Najbardziej urzekające było jednak dla mnie przyglądanie się, jak w nas wszystkich roztapiały się stres i ciężary, z którymi przyjechaliśmy. Jak stawaliśmy się coraz bardziej uśmiechnięci i, mimo zmęczenia, pełni energii i szczęśliwi z bycia tu i teraz. Czyli Zorba the Buddha! Miejmy w sobie obie jakości – zarówno Zorby cieszącego się życiem, jak i Buddy, będącego w skupieniu i ciszy”.
Oliwia, uczestniczka:
„Było intensywnie i smacznie. Była radość i wzruszenie. Zatrzymanie i poruszenie.
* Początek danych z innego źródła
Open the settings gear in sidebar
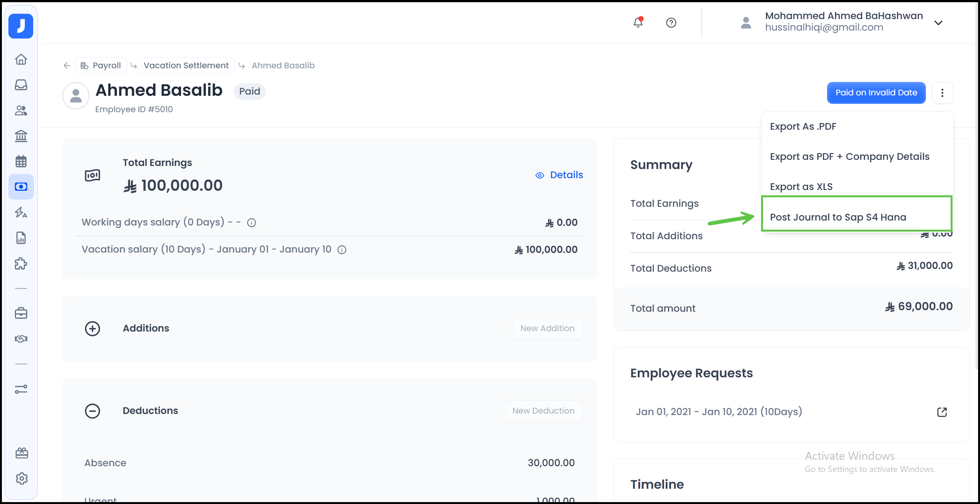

Dziękuję za te niezwykłe dwa dni z pięknymi ludźmi.”
Anna, uczestniczka:
„Po zakończeniu bałam się jakiegoś drastycznego spadku energii, bo podczas campu wiele się zadziało. Myślałam, że organizm będzie musiał się wyciszyć i jakoś zresetować. Ale nic takiego się nie stało. Mam wrażenie, że to właśnie dzięki warsztatom szybko zwalczyłam wirusa i szybko doszłam do zdrowia. A jak zaczęłam dziś sobie sama spontanicznie tańczyć, jak usłyszałam muzykę, to wiedziałam, że jest dobrze. Nawet bardzo!Myślę, że ogromną zaletą campu dla tak początkującej osoby jak ja, była liczna obecność instruktorów i doświadczonych osób. Było to niezwykłe, że mogłam ćwiczyć z Wami, Nadi, Renią i innymi osobami, które mnie wspierały w moim procesie. Byłyście w stanie stworzyć magiczną atmosferę. Camp był ogromnym sukcesem i był naprawdę świetnie zaplanowany.
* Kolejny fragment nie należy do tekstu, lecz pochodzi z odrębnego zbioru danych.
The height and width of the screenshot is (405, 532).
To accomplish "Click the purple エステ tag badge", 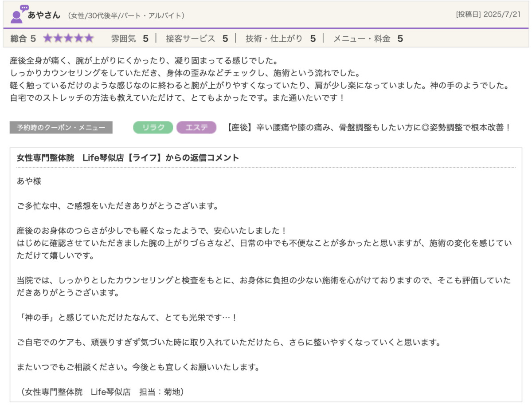I will click(196, 128).

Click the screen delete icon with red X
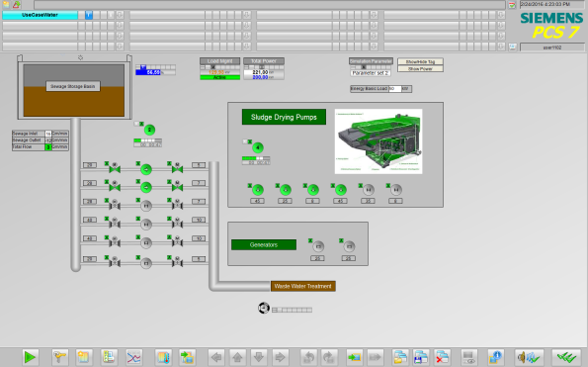tap(442, 357)
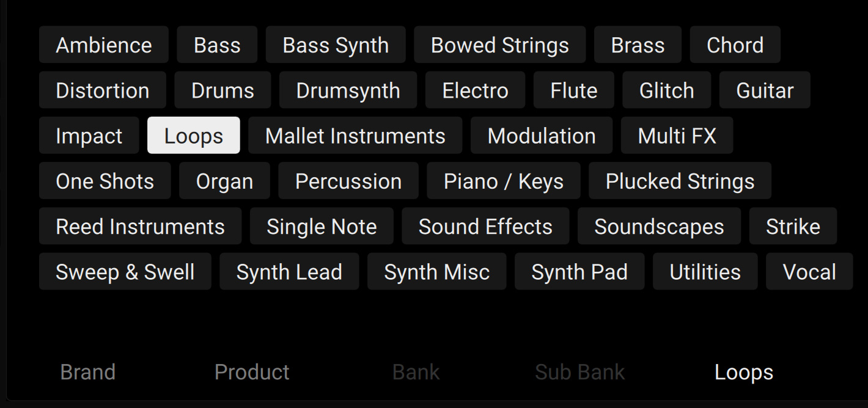Open the Brand breadcrumb level
Image resolution: width=868 pixels, height=408 pixels.
tap(87, 372)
Świetnym pomysłem były testery i możliwość „spróbowania” medytacji, które normalnie trwają wiele dni. Kilka z nich bardzo mnie zainteresowała i mam nadzieję, że uda mi się wziąć udział w dłuższych warsztatach poświęconych konkretnej medytacji. W sumie niczego bym nie zmieniła.”